Most dog owners have come home to find that their furry friend did not behave well while they were away. If you've come home to find that the dog confused your carpet with the grass, or has brought out every piece of underwear you own and spread it all over the house, you won't be very happy. However, how you handle the situation is key to correcting this misbehavior. This guide explains what you need to know about making your dog understand how their behavior relates to your anger or agitation.

Plan Perfect Timing

As frustrating as coming home to a mess of any kind is, the time to correct your dog is not when you notice what they did. Dogs do not have the ability to plan their lives as humans do. They live in the moment, so it is likely that the moment when they made the mess is long gone.

Any type of correction after the misbehavior confuses the dog and they won't know why you're angry. Remember, that moment has already past and the dog has forgotten what they did. Instead, wait to catch the dog in the act, or just before they are about to commit the crime. Then firmly tell him or her "no" and offer a treat or words of praise if they cease the activity.

Show the dog what you want it to do instead. Don't punish the dog, because the only understanding of punishment they have is that they don't like it. Your dog might think that if they get punished for peeing on the carpet that peeing on the furniture is okay, because they didn't get the punishment for that yet.

If you catch your dog peeing anywhere in the home, pick them up while telling them "no" and put them outside. The last thing you want to do is stick their nose in their waste. They won't understand why you're doing that at all. The important thing to remember is to correct and redirect your dog while they are in the act of the behavior you don't like.

Make the Dog Trust You

Your dog is dependent on you and needs to trust you so they can feel secure. If you yell at your dog, or you tell them "no" too firmly, they can begin to not trust you. This is doubly true if you correct their behavior after they have already committed the crime.
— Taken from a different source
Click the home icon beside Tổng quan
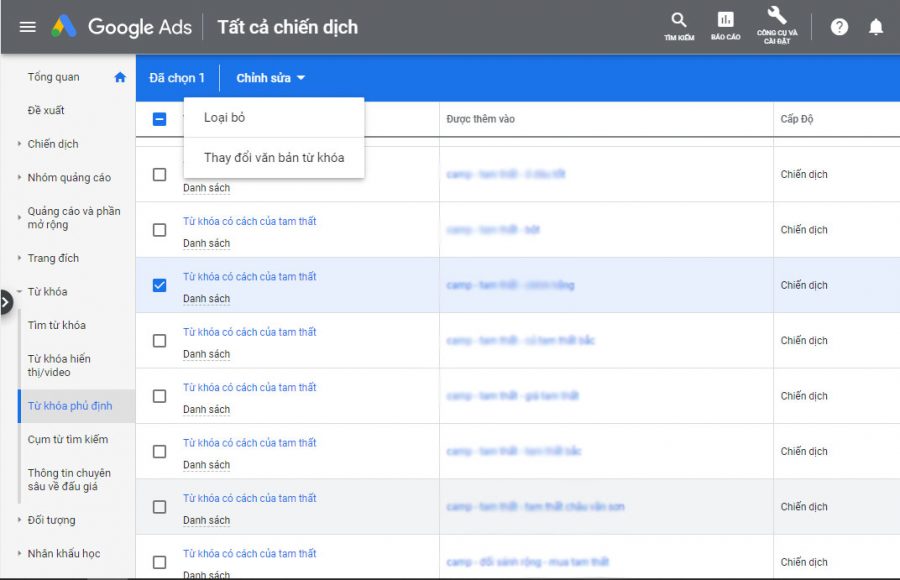 [120, 77]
An easy way to tell if you're correcting your dog too severely is if they drop their ears and cower in a hunched position. This means that they are afraid of you. When this happens, you're breaking the trust bond that both you and your dog need.
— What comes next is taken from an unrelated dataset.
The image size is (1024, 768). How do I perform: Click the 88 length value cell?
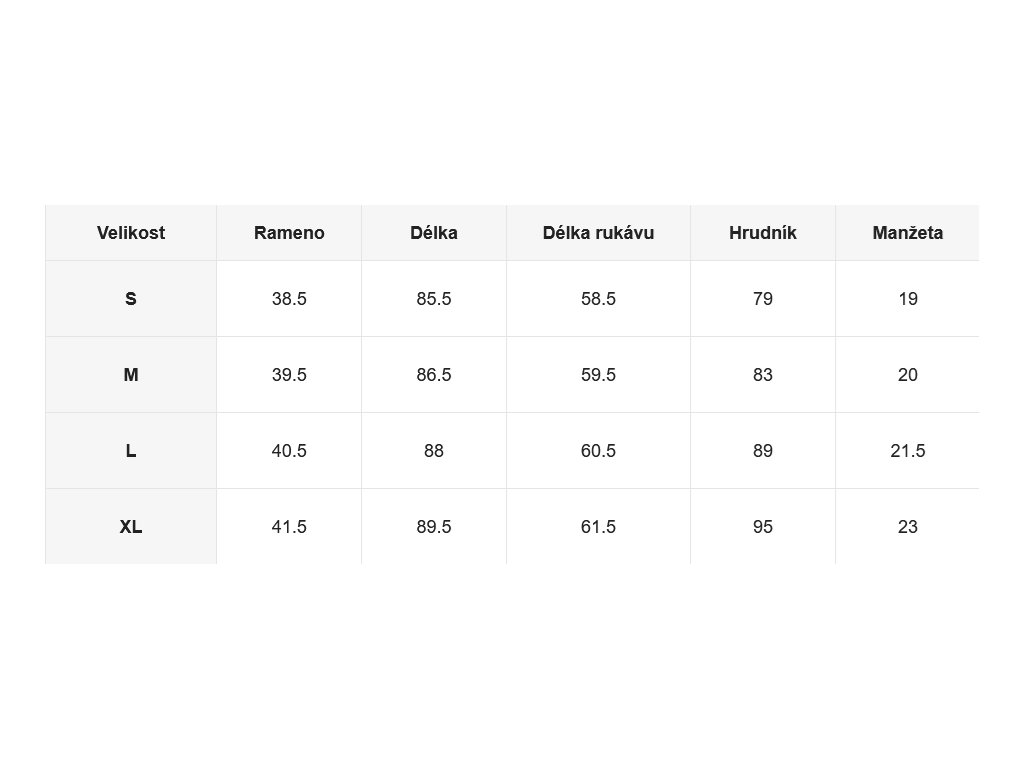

Your dog does need a firm voice but not a "yelling" voice. They want to learn because they want to please you. So, before you yell, keep in mind the trust bond that you could be breaking when they are misbehaving.

Be as Consistent as Possible

Consistency is key when breaking bad behavior in dogs. If you see them pulling out your underwear from an open drawer one time, and let them get away with it, you'll confuse them if you correct them the next time they try it.

Even if you have to tell them "no" daily or several times a day, eventually your dog will learn what behavior upsets you and will know not to perform those crimes.

As hard as it is not to get angry when coming home to some sort of a mess created by your furry family member, remember that they can sense when you're upset, but they won't understand why unless you are in the moment with them. Experience as many moments as you can with your dog, and correct bad behavior consistently, so they can learn.